Excuse Me is a 1925 American silent comedy film starring Norma Shearer and Conrad Nagel. It was directed by Alfred J. Goulding, and based on the 1911 play of the same name written by best-selling novelist Rupert Hughes. The comedy concerns naval officer Harry Mallory and his would-be bride Marjorie Newton who spend most of their time running up and down a train looking for a clergyman to marry them.
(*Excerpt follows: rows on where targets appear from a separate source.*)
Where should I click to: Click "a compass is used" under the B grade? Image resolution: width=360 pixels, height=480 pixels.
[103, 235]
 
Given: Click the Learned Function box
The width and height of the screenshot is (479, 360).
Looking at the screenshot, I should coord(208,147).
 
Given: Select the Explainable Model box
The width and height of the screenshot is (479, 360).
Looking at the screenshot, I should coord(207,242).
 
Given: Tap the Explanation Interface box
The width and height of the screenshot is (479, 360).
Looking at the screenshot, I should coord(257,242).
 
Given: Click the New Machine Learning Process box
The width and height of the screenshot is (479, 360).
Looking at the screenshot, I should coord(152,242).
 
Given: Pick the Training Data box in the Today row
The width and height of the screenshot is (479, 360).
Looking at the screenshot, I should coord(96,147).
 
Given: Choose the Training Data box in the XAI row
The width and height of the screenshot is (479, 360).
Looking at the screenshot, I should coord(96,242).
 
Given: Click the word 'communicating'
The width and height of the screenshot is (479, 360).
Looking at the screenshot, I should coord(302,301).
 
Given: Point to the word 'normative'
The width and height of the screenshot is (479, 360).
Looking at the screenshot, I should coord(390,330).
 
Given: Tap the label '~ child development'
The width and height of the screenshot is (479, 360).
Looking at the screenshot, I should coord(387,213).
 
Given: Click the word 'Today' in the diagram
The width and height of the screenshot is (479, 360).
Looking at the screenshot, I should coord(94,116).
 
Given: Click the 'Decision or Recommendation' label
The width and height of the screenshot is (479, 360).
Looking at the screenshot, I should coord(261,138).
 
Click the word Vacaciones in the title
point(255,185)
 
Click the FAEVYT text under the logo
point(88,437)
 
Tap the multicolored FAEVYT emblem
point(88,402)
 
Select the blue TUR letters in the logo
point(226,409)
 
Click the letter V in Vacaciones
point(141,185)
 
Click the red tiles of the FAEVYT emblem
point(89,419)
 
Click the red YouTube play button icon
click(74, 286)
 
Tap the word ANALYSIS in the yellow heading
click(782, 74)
Excuse Me is a remake of a 1915 film with the same name.

==Plot==
As described in a review in a film magazine, promoted for bravery and ordered to catch a boat to the Philippines, Lt. Harry Mallory's sweetheart Marjorie Newton decides that she will go with him. There is a mad scramble to get a minister, but to no avail. Just as Marjorie is bidding Harry goodbye at the train station, he spies a minister getting aboard so he yanks her on the train. They fail to find the minister anywhere on the train, and with night coming, Harry and Marjorie have a terrible row about his taking her and the sleeping arrangements, so Harry sleeps in the wash room. In the morning, Marjorie in disgust plans to leave the train when Francine, an old sweetheart of Harry, boards the train with her little boy. Marjorie comes back onboard and is horrified when the boy calls Henry "papa." Francine had taught the boy to do this to fool detectives that are seeking to take the boy away. This situation is all fixed, and then the train pulls into a station where there is a convention of ministers. Harry is trying to corral one when the train leaves, so he hires an airplane to catch the train at the next station. From the air, he sees that a trestle of a bridge ahead of the train is on fire, and makes a daring transfer from the airplane to the train to warn about the bridge. The engineer stops the train, but some of the cars overturn, and the engine with Harry in it hangs over the edge. Harry is rescued, all journey to San Francisco where Harry and Marjorie marry, and they catch a ship for the Philippines.

==Preservation==
With no prints of Excuse Me located in any film archives, it is a lost film.